## Texto fornecido:
"""

O pensamento liberal vem sempre inquinado com os principios errados - começa-se sempre por referir o dinheiro (os mecenas) e só depois a finalidade dos objectos - a função didáctica dos museus na cultura.
Ainda, pareceu-me pressentir um macarrónico preconceito anti-marxista como se essa filosofia económica tivesse sido descartada em definitivo das opções de futuro - se pensa assim, `tamos, como diria o Zé, mau Maria
Xatoo,
fez confusão.O meu comentário era precisamente contra o preconceito - religioso ou ideológico.

"""

## Excerto de dados:
"""

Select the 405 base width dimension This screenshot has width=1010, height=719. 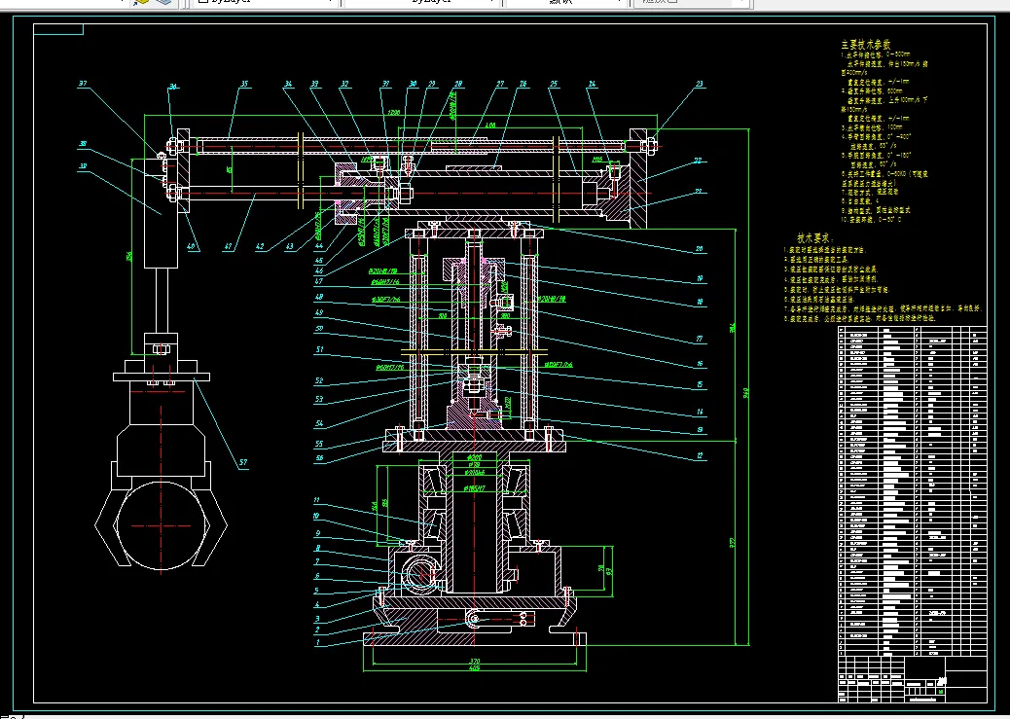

"""

## A fazer:
Prolongue, por favor, o texto sobre o pensamento liberal e os museus a partir da sua última frase. Os dados não têm qualquer papel nisto.

## Resultado da tarefa:
Quer no Estado, quer nas empresas, os jogos de poder são inevitáveis, mesmo quem não gosta deles é muitas vezes obrigado a jogar. Agora há sempre um elo mais fraco e esse ou verga ou quebra. Ao criticar publicamente o seu "superior" não havia muitas saídas possíveis, pelo que o desfecho não podia ser outro. Como não faço ideia dos bastidores não posso avançar nenhuma apreciação sobre o processo (e os bastidores costumam ser bastante esclarecedores sobre o que realmente se passa), agora o que eu digo é que o MNAA mostrou dinamismo e fui lá ver várias exposições temporárias, coisa que já não fazia há anos.